• Work instructions
Give back only the line containing "The image size" and every line after it through the end of the data below, transcribed exactly.

□ □ □

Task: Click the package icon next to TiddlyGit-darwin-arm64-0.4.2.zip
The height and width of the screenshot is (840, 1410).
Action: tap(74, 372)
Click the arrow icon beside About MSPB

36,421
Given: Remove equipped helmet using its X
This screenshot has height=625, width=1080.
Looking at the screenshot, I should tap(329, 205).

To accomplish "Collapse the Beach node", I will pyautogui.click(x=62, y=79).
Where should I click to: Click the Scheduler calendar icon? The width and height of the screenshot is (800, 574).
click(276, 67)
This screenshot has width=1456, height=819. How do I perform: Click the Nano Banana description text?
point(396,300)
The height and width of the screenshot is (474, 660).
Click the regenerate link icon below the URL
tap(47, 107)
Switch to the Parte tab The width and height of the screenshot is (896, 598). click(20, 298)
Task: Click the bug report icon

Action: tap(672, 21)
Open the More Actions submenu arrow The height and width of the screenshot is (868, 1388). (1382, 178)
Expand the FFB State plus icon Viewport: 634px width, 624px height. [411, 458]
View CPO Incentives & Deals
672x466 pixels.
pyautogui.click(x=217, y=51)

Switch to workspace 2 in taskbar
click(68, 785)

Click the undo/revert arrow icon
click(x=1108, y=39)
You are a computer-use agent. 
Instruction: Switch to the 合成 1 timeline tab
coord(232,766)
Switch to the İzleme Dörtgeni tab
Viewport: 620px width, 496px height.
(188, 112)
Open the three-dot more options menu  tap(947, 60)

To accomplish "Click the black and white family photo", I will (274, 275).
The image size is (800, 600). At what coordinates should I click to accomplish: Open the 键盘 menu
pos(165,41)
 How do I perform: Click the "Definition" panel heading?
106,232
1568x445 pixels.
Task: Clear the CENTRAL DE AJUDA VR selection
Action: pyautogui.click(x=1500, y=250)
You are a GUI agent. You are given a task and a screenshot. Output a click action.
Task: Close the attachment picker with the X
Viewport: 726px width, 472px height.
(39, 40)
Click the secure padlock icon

□ □ □

• Solution to this task
The image size is (800, 600). At what coordinates should I click to accomplish: Open the 键盘 menu
pos(165,41)
 How do I perform: Click the "Definition" panel heading?
106,232
1568x445 pixels.
Task: Clear the CENTRAL DE AJUDA VR selection
Action: pyautogui.click(x=1500, y=250)
You are a GUI agent. You are given a task and a screenshot. Output a click action.
Task: Close the attachment picker with the X
Viewport: 726px width, 472px height.
(39, 40)
Click the secure padlock icon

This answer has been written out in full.